Without a coordinator, the CLI talks to the provider API directly and owns cleanup itself. Releasing a direct lease (crabbox stop / crabbox release) deletes the backing machine immediately.

crabbox cleanup (alias crabbox machine cleanup) sweeps expired direct-provider machines and stale local state. It refuses to run when a coordinator is configured, because sweeping provider resources can race live brokered leases:

crabbox cleanup --provider hetzner --dry-run
crabbox cleanup --provider hetzner

Use --dry-run to print what would be deleted without touching anything.

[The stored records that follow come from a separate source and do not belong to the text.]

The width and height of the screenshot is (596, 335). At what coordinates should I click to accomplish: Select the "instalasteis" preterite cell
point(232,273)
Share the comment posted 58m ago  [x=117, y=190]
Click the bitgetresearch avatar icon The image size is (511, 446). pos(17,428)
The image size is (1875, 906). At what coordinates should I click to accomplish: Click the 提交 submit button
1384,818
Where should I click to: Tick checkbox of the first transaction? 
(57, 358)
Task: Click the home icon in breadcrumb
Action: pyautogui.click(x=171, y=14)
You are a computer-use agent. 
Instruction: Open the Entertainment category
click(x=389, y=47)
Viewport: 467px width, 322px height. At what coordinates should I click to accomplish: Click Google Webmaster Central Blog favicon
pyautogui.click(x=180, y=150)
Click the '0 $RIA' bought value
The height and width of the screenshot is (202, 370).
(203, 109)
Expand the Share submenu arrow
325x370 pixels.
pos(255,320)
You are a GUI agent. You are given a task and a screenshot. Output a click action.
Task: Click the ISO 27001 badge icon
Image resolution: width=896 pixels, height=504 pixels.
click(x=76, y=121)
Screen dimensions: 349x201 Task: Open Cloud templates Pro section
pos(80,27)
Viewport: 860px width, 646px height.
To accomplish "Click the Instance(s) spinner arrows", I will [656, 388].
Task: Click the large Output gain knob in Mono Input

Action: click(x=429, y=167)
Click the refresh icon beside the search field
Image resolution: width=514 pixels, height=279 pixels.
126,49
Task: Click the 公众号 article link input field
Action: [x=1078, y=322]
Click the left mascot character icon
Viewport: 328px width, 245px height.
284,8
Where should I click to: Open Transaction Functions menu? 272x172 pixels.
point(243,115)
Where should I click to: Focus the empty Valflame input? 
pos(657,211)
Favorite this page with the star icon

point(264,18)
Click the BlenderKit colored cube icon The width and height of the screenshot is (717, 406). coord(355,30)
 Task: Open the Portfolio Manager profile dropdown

The sweep is conservative; for each candidate machine shouldCleanupServer (internal/cli/pool.go) decides from the machine's Crabbox labels:

skip machines with no labels, or labeled keep=true;
running / provisioning: delete only when stale — past expires_at plus a 12-hour safety window;
leased / ready / active: delete once past expires_at;
failed / released / expired: delete;
otherwise: delete once past expires_at, skip if expires_at is missing or still in the future.

For this to work, every direct-provider machine must carry Crabbox labels/tags (at least crabbox, state, and expires_at) so the sweep can identify owned resources without touching unrelated infrastructure.

#GCP guest-side expiry guard

A direct GCP lease can outlive the local CLI that created it — if cleanup never runs, the VM would leak. To guard against this, direct GCP leases install a self-deleting guard (cloudInitGCPExpiryGuardFiles in internal/cli/bootstrap.go): a systemd timer runs every 2 minutes, reads the instance's own labels via the GCP metadata server, and deletes the instance when it is clearly expired. It applies the same conservative logic as the CLI sweep:

exits unless crabbox=true and keep != true;
failed / released / expired: delete;
running / provisioning: delete only past expires_at plus 12 hours;
leased / ready / active (and unlabeled state): delete once past expires_at.

So an expired GCP box can reclaim itself even if the operator's machine is gone.

#Claims and `--reclaim`

Independent of provider cleanup, the CLI keeps a local claim file per lease so repo-local wrappers do not need their own ledger. Commands that reuse a lease validate that the current repo matches the claim; deleting a lease removes its claim. Move a claim to a different repo deliberately with --reclaim. See Identifiers for the claim file format and location.